* [Aufgaben]
(a) Wie lautet laut dem Auszug über die Installation ihr Titel?
(b) Setze den Auszug über die Installation nach seinem letzten Satz fort.

* [Ausgewählter Auszug]

Ein Minilabor aus allerlei gläsernen Kolben und Röhrchen, in denen eine unbestimmte Flüssigkeit zirkuliert: Der installative Kreislauf Some velvet mourning nimmt feuchte Atemluft auf, vermischt dieses Gasgemisch mit Wasserdampf, kondensiert und beschießt es mit elektrischen Funken, um das Ganze anschließend wieder zu verdampfen, mit Atem anzureichern ... und so weiter.
Bereits nach ein paar Tagen ist dieses Gebräu nicht nur gelblich-braun, sondern weist auch eine Handvoll Aminosäuren und organische Verbindungen auf. Der Aufbau zitiert das Miller-Experiment, in dem Stanley Miller, "Erfinder der künstlichen Ursuppe", 1953 experimentell nachwies, das in der Uratmosphäre organische Moleküle entstehen konnten. Aber Feuerstein koppelt daran irgendwie noch eine andere wissenschaftshistorische Evolutionshypothese: jene der Schwarzen Raucher, der hydrothermalen Tiefseequellen, die Biotop-Cocktails ins Meerwasser sprudelten.

* [Erfasste Daten]
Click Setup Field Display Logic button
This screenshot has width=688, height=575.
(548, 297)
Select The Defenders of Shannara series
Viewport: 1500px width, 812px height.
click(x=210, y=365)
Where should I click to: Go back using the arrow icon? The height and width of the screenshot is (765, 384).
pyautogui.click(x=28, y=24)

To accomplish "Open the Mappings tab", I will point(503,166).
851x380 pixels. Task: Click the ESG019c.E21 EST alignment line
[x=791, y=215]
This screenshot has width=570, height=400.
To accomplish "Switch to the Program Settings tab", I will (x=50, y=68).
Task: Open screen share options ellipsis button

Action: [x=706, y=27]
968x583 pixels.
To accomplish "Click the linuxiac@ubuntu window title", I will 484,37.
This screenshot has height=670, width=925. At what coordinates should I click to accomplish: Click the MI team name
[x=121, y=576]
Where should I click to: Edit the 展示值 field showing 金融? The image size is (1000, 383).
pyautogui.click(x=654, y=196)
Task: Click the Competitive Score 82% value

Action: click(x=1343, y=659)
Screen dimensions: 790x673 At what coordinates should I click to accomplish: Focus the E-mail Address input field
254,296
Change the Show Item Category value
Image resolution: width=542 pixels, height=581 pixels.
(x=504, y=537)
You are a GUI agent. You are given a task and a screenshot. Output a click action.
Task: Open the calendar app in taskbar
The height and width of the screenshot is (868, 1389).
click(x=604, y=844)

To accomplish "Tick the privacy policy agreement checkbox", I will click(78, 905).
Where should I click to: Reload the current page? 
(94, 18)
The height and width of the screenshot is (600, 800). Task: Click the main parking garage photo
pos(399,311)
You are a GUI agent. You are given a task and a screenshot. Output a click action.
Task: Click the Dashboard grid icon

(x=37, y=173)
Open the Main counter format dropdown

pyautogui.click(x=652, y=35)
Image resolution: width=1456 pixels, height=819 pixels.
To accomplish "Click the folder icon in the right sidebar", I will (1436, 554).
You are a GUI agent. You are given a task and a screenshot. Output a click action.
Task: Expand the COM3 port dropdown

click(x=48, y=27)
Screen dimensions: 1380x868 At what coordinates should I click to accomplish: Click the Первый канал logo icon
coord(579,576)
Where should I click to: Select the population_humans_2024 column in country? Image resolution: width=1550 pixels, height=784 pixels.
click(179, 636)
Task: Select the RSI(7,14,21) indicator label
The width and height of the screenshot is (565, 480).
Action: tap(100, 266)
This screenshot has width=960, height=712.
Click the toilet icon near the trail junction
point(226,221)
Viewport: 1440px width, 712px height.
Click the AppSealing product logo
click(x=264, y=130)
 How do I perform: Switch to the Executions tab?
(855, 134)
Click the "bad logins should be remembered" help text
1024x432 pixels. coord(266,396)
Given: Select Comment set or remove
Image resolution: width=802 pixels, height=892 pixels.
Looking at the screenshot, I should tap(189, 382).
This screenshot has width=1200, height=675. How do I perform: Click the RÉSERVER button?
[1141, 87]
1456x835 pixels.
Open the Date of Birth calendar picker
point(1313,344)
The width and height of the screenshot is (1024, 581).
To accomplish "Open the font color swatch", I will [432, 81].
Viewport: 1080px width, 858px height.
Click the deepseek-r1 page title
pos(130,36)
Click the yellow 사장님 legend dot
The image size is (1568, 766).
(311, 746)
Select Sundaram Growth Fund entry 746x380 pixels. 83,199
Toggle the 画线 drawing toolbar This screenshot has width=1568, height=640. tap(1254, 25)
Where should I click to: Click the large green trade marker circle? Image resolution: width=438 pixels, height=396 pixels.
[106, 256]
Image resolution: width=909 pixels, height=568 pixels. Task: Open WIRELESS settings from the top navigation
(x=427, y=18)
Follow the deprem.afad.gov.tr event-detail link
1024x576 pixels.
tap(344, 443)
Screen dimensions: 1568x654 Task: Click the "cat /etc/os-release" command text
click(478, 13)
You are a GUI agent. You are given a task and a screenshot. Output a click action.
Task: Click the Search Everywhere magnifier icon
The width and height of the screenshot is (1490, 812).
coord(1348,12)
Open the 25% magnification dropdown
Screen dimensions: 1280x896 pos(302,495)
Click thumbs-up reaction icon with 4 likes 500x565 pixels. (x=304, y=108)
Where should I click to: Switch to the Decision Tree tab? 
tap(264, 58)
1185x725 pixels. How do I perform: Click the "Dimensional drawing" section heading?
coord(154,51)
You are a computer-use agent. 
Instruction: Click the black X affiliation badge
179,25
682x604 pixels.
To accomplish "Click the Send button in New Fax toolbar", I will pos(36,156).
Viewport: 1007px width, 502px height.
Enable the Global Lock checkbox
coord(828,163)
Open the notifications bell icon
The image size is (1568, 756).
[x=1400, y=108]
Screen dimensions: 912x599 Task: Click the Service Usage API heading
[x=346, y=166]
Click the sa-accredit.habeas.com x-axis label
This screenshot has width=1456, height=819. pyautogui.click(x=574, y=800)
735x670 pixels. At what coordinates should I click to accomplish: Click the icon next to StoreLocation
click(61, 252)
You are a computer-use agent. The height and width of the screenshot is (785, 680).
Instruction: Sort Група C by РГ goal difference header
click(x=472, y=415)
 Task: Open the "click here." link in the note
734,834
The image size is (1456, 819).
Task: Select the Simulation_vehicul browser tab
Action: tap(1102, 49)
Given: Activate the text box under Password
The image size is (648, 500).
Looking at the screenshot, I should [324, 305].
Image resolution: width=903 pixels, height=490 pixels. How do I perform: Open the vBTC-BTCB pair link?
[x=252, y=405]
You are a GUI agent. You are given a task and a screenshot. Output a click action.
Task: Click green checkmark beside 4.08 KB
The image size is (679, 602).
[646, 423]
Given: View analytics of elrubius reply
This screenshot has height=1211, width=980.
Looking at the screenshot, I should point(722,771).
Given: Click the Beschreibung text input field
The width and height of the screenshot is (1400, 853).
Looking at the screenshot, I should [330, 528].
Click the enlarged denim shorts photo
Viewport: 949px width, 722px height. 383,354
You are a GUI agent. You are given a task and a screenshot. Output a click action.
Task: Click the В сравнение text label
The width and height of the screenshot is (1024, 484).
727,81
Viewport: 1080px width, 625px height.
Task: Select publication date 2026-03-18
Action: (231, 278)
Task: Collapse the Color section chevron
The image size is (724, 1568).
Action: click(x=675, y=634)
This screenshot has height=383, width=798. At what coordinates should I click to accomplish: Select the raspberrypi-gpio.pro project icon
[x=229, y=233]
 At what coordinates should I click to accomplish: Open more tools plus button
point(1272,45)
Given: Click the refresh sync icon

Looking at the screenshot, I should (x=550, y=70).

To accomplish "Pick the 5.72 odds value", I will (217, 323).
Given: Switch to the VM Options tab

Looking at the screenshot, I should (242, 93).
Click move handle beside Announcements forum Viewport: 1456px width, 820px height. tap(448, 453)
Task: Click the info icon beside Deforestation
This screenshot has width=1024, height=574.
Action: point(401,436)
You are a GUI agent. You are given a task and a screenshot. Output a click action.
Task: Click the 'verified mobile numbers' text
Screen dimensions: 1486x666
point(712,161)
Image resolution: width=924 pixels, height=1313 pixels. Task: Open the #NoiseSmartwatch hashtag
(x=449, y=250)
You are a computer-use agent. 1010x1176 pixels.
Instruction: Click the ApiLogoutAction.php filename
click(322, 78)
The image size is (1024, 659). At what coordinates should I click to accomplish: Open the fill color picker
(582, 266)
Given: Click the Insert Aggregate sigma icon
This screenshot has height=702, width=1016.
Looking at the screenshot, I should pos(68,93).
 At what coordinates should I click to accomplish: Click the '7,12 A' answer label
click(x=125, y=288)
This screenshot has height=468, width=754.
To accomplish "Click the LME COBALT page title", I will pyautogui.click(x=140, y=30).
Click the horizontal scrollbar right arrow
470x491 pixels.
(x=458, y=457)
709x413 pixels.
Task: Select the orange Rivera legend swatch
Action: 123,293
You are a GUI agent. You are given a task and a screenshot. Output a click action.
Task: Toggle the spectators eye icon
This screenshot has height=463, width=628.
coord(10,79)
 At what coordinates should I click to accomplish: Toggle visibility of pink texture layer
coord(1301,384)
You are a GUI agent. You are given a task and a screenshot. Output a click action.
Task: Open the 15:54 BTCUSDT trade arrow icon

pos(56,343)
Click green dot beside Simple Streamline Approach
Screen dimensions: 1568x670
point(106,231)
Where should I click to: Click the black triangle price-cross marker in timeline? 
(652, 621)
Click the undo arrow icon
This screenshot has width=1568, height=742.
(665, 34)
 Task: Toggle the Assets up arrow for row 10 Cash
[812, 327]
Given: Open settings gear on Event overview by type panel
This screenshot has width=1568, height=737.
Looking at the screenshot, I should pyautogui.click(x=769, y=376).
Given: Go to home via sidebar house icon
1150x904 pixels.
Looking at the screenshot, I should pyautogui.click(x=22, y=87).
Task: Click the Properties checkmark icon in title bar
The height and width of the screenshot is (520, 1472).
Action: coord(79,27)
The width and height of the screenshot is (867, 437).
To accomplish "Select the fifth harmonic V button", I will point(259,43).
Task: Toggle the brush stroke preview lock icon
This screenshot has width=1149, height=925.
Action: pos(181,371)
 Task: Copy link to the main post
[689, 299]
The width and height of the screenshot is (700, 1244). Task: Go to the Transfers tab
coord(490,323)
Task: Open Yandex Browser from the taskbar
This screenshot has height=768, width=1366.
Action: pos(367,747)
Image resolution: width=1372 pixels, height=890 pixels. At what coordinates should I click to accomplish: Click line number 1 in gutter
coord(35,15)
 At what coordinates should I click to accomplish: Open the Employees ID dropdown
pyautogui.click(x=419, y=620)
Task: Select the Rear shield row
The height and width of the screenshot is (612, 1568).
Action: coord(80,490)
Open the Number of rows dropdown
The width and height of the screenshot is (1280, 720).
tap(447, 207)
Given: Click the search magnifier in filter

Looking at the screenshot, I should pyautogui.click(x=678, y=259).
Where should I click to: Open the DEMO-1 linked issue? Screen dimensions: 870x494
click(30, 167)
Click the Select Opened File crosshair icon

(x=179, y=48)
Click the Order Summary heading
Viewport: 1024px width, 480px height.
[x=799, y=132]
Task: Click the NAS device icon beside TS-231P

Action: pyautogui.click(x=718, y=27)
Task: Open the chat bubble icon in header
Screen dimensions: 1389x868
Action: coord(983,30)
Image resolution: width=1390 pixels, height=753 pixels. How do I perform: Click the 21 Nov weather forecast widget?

* [Ergebnisse je Aufgabe]
(a) Some velvet mourning

(b)
Kurz: Letztlich wird das Ganze destilliert und in hübsch etikettierte und an edlen Whiskey gemahnende Flaschen gefüllt. Und mit dem Genuss des hochprozentigen Destillats beginnt sich der Kreislauf schließlich zu beschleunigen, denn Feuerstein hat der Anlage eine gute Prise Ironie beigefügt: Je mehr der Mensch trinkt, umso geschwätziger wird er und umso mehr "heiße Luft" wird auch - beispielsweise im Kunstdiskurs - produziert. Eine Kunst, die, in Flaschen abgefüllt, tatsächlich zum künstlerischen Objekt wird.
In dieser komplexen Apparatur (nur ein Element in Feuersteins konzeptueller Narration) geht es jedoch auch um das Herunterbrechen von Kommunikation auf molekulare Strukturen. Einmal losgelassen, formen diese neue, mitunter nicht mehr trennbare Hybride aus Information und Materie. Sprache wird zum dämonischen, sich materialisierenden Code.
Ein zwar atmosphärisch aufgeladenes, ästhetisches Gesamtbild, das auf inhaltlicher Ebene jedoch diffus bleibt und sich ohne weiterführende Erklärungen in seiner humorvollen Dimension verfängt. (Anne Katrin Feßler, DER STANDARD/Printausgabe 18.3.2010)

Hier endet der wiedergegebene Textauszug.